On le voit bien, lors de sa chute. Alors que tous l’abandonnent, un à un, ceux qu’il avait gorgés, ceux qu’il avait créés, et sa famille au premier rang, alors qu’il n’a plus avec lui pour lutter contre le monde que quelques vieux paysans et quelques petits conscrits, c’est son orgueil qui repousse les conditions que les alliés, aux portes de Paris, épouvantés de leur victoire lui offrent, la France, la Belgique jusqu’au Rhin, l’Italie… Fou ? Peut-être. Mais quelle force ! « Contre tout l’univers je n’ai que moi, moi seul, et la passion que mon cœur porte. Voici l’homme. Même abattu, même tué, j’aurai maintenu l’empire que je porte au dedans de moi. Je n’aurai pas cédé pour deux couronnes et un pouvoir consolidé et la paix et le repos et la richesse colossale et les bénédictions de tous, une seule étincelle de l’astre que j’entrevois. Je suis celui qui fait pencher l’un des plateaux de la balance, quand tous les rois et tous les peuples et jusqu’aux miens, et Dieu, se jettent dans l’autre plateau… » Deux ans auparavant, quand il s’enfonçait dans la steppe russe, traînant à ses talons toute l’Europe armée, vers le destin final à la découverte duquel, impitoyable envers lui-même, il se sentait comme aspiré, quelqu’un lui demandant qui défendrait la France si on l’attaquait en son absence : « Ma renommée », dit-il.
3
L’orgueil qui est, il me semble, la plus haute des vertus, mesure sa force créatrice à la qualité de l’ambition qu’il conditionne. Mais là encore il faut s’entendre. Une forme de l’ambition, c’est de paraître. L’autre, c’est d’être. Il n’y a guère ou point de nuances entre ces deux ambitions-là. Et la première est à la seconde ce que la vanité est à l’orgueil. On devrait, pour celle-là, imaginer un mot nouveau, car c’est à elle, par malheur, que le terme dont il s’agit s’applique à peu près constamment. Or, l’état de vertu ne s’attache qu’à la seconde.

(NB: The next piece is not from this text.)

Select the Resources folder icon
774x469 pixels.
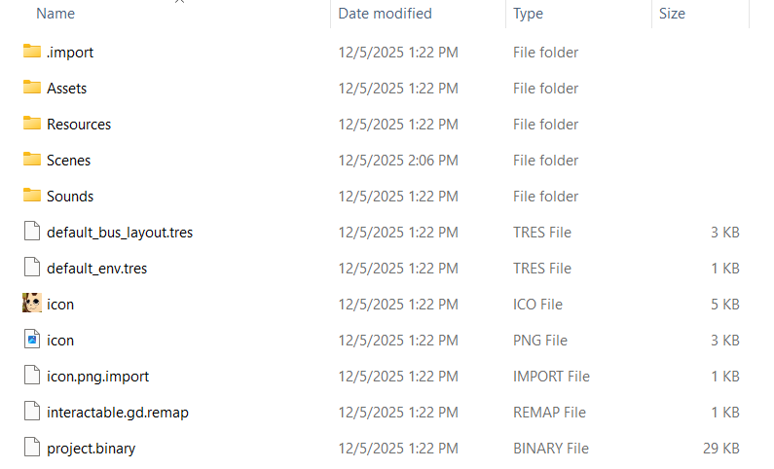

Une source d’étonnement ne s’épuise pas pour moi. C’est l’absence d’ambition de la plupart de ceux d’entre les hommes qu’on qualifie d’ambitieux et qui vivent, dès le collège, dans l’intention très arrêtée de devenir ministre, préfet, général, ambassadeur, académicien ou président de la République. Commander six mois à des fonctionnaires, ou sept ans, dans les limites étriquées de règlements qu’on n’a pas même faits ! Voyez-vous d’ici un poète qui consentirait à écrire son poème pour la délectation d’une assemblée d’électeurs, à condition de ne pas dépasser un certain nombre de vers et d’observer toujours le même rythme ? L’ambition politique est la plus pauvre de toutes, ou la plus haute, selon le cas. Mais le second cas se produit une fois ou deux, en dix siècles. Celui qui, au pouvoir, n’est pas digne d’être le maître absolu et ne le devient pas par ce seul fait qu’il en est digne est un esclave. Je crois bien que Napoléon a joui du privilège unique de démontrer que si, au pouvoir, on n’est pas Napoléon, on n’est rien.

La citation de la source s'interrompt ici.